Start of Material for this exercise
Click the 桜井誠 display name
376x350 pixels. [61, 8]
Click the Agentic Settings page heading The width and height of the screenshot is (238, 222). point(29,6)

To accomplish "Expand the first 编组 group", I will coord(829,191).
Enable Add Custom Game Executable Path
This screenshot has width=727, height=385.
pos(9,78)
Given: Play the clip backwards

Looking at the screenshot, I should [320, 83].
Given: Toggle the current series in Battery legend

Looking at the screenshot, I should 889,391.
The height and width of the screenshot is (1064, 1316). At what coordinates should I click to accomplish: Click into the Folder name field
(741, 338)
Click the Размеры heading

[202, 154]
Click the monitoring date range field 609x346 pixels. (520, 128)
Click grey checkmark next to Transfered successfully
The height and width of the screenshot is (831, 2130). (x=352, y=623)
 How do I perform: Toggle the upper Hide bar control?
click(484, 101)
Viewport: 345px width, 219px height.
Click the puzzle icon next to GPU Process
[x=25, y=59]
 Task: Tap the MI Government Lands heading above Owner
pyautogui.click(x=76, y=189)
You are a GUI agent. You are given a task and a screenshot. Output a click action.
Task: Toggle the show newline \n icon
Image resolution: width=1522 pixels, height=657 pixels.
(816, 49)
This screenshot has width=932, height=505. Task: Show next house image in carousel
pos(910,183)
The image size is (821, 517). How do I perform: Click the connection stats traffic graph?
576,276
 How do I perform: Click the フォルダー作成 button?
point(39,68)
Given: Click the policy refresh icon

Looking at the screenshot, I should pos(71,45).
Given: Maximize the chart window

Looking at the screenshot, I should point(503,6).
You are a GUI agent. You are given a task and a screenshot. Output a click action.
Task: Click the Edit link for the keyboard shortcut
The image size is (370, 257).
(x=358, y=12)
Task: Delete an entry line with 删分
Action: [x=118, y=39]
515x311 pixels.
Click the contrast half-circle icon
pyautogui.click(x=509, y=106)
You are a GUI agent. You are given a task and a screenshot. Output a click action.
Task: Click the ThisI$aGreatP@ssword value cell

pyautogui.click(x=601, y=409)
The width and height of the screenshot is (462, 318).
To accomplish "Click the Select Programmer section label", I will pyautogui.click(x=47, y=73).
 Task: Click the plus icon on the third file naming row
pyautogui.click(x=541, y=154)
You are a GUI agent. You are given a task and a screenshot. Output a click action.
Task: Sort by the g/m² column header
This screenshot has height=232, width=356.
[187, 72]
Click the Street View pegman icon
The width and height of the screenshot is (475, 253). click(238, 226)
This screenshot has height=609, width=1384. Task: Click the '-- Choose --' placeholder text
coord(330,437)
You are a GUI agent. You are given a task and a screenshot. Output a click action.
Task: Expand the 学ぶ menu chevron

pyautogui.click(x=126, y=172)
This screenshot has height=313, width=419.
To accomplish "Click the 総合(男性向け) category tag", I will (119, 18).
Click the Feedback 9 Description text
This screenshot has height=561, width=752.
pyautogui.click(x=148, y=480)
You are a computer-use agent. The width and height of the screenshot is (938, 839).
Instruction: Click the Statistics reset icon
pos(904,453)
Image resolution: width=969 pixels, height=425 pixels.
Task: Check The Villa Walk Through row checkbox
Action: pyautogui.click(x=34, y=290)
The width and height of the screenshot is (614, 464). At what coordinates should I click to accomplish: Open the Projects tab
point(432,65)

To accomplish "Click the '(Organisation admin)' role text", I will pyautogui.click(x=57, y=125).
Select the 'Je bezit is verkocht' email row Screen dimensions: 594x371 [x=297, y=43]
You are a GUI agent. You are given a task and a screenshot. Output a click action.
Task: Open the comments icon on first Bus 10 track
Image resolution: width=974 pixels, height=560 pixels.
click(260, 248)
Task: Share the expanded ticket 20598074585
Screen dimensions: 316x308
End of Material for this exercise
### [Instructions for the task]
Give the listing once more, unchanged in every line.

### [Response for this exercise]
Click the 桜井誠 display name
376x350 pixels. [61, 8]
Click the Agentic Settings page heading The width and height of the screenshot is (238, 222). point(29,6)

To accomplish "Expand the first 编组 group", I will coord(829,191).
Enable Add Custom Game Executable Path
This screenshot has width=727, height=385.
pos(9,78)
Given: Play the clip backwards

Looking at the screenshot, I should [320, 83].
Given: Toggle the current series in Battery legend

Looking at the screenshot, I should 889,391.
The height and width of the screenshot is (1064, 1316). At what coordinates should I click to accomplish: Click into the Folder name field
(741, 338)
Click the Размеры heading

[202, 154]
Click the monitoring date range field 609x346 pixels. (520, 128)
Click grey checkmark next to Transfered successfully
The height and width of the screenshot is (831, 2130). (x=352, y=623)
 How do I perform: Toggle the upper Hide bar control?
click(484, 101)
Viewport: 345px width, 219px height.
Click the puzzle icon next to GPU Process
[x=25, y=59]
 Task: Tap the MI Government Lands heading above Owner
pyautogui.click(x=76, y=189)
You are a GUI agent. You are given a task and a screenshot. Output a click action.
Task: Toggle the show newline \n icon
Image resolution: width=1522 pixels, height=657 pixels.
(816, 49)
This screenshot has width=932, height=505. Task: Show next house image in carousel
pos(910,183)
The image size is (821, 517). How do I perform: Click the connection stats traffic graph?
576,276
 How do I perform: Click the フォルダー作成 button?
point(39,68)
Given: Click the policy refresh icon

Looking at the screenshot, I should pos(71,45).
Given: Maximize the chart window

Looking at the screenshot, I should point(503,6).
You are a GUI agent. You are given a task and a screenshot. Output a click action.
Task: Click the Edit link for the keyboard shortcut
The image size is (370, 257).
(x=358, y=12)
Task: Delete an entry line with 删分
Action: [x=118, y=39]
515x311 pixels.
Click the contrast half-circle icon
pyautogui.click(x=509, y=106)
You are a GUI agent. You are given a task and a screenshot. Output a click action.
Task: Click the ThisI$aGreatP@ssword value cell

pyautogui.click(x=601, y=409)
The width and height of the screenshot is (462, 318).
To accomplish "Click the Select Programmer section label", I will pyautogui.click(x=47, y=73).
 Task: Click the plus icon on the third file naming row
pyautogui.click(x=541, y=154)
You are a GUI agent. You are given a task and a screenshot. Output a click action.
Task: Sort by the g/m² column header
This screenshot has height=232, width=356.
[187, 72]
Click the Street View pegman icon
The width and height of the screenshot is (475, 253). click(238, 226)
This screenshot has height=609, width=1384. Task: Click the '-- Choose --' placeholder text
coord(330,437)
You are a GUI agent. You are given a task and a screenshot. Output a click action.
Task: Expand the 学ぶ menu chevron

pyautogui.click(x=126, y=172)
This screenshot has height=313, width=419.
To accomplish "Click the 総合(男性向け) category tag", I will (119, 18).
Click the Feedback 9 Description text
This screenshot has height=561, width=752.
pyautogui.click(x=148, y=480)
You are a computer-use agent. The width and height of the screenshot is (938, 839).
Instruction: Click the Statistics reset icon
pos(904,453)
Image resolution: width=969 pixels, height=425 pixels.
Task: Check The Villa Walk Through row checkbox
Action: pyautogui.click(x=34, y=290)
The width and height of the screenshot is (614, 464). At what coordinates should I click to accomplish: Open the Projects tab
point(432,65)

To accomplish "Click the '(Organisation admin)' role text", I will pyautogui.click(x=57, y=125).
Select the 'Je bezit is verkocht' email row Screen dimensions: 594x371 [x=297, y=43]
You are a GUI agent. You are given a task and a screenshot. Output a click action.
Task: Open the comments icon on first Bus 10 track
Image resolution: width=974 pixels, height=560 pixels.
click(260, 248)
Task: Share the expanded ticket 20598074585
Screen dimensions: 316x308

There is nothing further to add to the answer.